━━ Extracted material

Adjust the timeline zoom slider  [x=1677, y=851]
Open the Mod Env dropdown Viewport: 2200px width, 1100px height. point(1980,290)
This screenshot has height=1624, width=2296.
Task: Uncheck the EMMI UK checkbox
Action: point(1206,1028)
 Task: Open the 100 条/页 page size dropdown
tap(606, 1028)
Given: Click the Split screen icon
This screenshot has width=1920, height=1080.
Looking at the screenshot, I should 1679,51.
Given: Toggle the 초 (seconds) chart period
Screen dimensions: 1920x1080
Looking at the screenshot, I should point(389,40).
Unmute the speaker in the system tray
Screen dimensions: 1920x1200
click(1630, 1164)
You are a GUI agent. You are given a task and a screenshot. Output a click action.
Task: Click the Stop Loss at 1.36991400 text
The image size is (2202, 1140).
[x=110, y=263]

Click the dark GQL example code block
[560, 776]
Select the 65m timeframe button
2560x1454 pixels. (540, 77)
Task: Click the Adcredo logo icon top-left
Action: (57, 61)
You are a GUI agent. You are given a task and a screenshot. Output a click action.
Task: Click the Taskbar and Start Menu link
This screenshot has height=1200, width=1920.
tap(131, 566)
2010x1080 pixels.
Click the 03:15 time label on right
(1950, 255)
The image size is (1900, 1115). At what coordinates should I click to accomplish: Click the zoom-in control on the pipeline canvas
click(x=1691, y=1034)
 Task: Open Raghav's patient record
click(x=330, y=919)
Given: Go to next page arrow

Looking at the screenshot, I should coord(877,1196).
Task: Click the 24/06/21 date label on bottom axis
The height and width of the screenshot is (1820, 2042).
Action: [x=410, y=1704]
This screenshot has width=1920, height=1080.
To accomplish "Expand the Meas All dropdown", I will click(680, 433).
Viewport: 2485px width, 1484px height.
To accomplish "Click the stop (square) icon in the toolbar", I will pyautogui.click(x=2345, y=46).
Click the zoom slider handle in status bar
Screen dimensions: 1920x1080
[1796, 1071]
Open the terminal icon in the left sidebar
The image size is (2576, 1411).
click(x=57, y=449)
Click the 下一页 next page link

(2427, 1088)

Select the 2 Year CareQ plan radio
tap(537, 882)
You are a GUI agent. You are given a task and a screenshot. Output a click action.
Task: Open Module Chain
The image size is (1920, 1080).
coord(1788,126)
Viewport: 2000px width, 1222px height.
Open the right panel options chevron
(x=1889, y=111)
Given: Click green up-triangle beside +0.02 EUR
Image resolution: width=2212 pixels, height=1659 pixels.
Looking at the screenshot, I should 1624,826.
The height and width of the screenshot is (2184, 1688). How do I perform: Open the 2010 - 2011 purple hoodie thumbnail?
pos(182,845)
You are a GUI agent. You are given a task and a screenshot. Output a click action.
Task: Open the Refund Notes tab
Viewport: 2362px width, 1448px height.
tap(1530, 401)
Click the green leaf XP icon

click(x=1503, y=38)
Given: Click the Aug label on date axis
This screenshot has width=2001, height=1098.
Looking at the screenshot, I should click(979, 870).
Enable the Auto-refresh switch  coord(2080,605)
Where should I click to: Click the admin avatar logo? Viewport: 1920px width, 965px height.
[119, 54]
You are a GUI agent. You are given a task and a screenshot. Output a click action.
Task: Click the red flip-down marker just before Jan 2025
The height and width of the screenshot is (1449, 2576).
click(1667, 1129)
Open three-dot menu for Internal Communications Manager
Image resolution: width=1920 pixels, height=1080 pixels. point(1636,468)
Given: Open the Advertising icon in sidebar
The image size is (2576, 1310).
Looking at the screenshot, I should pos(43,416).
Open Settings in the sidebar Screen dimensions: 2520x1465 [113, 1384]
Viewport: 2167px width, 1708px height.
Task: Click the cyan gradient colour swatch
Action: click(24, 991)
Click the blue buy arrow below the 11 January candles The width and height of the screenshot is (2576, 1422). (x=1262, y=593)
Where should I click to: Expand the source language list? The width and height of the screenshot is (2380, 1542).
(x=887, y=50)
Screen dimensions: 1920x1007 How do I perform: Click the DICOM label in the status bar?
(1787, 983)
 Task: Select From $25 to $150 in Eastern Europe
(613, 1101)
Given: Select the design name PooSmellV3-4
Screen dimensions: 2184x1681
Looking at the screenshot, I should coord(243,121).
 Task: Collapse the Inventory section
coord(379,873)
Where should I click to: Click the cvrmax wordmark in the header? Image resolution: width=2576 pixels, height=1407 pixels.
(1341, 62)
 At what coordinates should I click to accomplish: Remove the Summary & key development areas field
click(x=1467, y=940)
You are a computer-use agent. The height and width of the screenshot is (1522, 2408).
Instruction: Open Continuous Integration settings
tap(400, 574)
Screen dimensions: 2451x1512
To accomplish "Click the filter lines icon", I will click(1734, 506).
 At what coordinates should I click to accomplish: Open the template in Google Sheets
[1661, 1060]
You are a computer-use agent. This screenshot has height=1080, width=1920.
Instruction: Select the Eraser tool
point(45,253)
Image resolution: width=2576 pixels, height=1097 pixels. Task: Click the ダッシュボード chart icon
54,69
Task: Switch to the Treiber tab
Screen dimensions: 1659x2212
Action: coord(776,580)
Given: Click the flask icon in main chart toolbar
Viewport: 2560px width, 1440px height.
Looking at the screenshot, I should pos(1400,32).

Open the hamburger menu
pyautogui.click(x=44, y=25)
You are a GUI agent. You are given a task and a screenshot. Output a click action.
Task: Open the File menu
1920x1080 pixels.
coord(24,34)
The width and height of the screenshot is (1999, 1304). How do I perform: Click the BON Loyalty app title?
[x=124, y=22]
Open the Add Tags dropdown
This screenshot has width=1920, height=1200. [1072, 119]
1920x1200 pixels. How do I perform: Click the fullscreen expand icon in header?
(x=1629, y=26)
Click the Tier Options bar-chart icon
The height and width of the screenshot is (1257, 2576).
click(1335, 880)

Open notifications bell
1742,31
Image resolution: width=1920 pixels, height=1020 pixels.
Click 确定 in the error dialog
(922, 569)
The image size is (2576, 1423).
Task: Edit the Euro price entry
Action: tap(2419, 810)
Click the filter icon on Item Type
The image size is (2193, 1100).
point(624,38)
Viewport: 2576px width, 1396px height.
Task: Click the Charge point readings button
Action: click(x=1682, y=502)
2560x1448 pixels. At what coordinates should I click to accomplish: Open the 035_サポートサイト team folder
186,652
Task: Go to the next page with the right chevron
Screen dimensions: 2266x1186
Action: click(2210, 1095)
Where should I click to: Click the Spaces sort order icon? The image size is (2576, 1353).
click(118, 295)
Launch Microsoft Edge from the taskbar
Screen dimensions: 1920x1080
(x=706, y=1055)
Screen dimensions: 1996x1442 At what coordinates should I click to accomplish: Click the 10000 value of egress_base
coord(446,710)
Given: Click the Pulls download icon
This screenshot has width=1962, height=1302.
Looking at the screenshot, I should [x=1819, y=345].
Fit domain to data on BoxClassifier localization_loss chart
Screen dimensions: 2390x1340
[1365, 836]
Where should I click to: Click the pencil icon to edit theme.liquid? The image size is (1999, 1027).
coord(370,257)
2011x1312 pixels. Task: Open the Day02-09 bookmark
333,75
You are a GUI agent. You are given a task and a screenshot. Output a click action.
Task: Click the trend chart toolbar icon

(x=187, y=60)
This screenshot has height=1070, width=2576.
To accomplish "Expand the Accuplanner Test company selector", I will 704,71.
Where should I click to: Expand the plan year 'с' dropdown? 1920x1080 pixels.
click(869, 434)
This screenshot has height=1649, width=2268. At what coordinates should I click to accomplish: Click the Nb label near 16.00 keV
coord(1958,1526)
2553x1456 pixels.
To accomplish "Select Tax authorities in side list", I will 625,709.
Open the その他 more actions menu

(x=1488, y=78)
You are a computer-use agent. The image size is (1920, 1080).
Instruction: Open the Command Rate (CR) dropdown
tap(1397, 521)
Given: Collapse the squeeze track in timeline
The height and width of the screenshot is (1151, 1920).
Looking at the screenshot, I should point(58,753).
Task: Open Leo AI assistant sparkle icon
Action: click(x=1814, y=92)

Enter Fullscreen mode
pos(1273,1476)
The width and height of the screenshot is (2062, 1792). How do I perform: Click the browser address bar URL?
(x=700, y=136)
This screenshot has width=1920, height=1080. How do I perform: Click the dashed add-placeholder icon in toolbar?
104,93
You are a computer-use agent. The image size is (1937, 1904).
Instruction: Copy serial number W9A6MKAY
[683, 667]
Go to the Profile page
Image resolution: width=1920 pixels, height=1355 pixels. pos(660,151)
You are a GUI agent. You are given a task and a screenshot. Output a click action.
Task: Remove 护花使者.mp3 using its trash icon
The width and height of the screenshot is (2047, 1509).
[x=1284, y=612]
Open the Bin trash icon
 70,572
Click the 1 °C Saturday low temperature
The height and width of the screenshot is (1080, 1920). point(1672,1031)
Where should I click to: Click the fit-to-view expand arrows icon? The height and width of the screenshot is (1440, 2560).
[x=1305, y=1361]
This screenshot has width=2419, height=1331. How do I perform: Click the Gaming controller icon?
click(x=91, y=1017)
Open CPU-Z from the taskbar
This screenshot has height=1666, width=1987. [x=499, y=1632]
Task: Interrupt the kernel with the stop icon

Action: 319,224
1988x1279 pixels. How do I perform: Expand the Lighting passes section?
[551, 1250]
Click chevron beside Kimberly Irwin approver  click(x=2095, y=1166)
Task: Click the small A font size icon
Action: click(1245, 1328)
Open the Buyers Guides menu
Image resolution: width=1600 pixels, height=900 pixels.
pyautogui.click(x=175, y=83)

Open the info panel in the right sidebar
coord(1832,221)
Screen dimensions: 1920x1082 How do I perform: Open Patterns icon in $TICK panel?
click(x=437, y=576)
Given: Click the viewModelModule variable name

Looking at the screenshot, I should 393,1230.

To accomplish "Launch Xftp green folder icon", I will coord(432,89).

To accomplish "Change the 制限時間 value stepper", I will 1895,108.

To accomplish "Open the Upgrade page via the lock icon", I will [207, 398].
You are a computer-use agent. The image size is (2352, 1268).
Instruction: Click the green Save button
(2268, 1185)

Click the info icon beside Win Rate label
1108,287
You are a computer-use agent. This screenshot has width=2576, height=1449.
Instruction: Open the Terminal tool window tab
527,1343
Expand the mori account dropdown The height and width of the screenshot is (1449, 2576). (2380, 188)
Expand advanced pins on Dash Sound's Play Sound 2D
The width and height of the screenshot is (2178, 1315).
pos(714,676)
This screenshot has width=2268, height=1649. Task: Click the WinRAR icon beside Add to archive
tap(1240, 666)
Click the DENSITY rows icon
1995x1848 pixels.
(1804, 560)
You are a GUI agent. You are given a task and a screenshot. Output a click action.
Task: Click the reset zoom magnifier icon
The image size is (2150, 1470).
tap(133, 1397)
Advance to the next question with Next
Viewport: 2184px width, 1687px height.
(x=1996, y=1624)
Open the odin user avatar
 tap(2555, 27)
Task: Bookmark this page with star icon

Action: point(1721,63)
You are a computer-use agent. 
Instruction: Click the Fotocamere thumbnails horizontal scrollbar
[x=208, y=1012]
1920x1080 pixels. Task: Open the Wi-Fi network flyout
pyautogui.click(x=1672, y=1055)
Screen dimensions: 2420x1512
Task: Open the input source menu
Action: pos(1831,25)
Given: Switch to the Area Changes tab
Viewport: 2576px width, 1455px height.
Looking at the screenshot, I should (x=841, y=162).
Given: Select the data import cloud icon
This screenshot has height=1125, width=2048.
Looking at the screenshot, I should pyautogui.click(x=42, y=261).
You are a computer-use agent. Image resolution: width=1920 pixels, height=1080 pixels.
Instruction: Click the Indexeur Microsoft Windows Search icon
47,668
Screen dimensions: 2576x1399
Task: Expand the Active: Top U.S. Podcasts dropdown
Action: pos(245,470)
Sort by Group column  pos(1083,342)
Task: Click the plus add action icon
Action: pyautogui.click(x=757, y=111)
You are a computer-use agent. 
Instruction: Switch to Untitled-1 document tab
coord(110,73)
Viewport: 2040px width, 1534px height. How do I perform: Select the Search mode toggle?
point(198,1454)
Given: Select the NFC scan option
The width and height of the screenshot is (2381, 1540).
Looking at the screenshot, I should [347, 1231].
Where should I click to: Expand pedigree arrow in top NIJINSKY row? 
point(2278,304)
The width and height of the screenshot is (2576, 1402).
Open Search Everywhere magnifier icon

━━━━

_Problem_.
In the material above, which lines contain "date"? Copy each of them.

_Your solution_.
Task: Click the 24/06/21 date label on bottom axis
Given: Click the Aug label on date axis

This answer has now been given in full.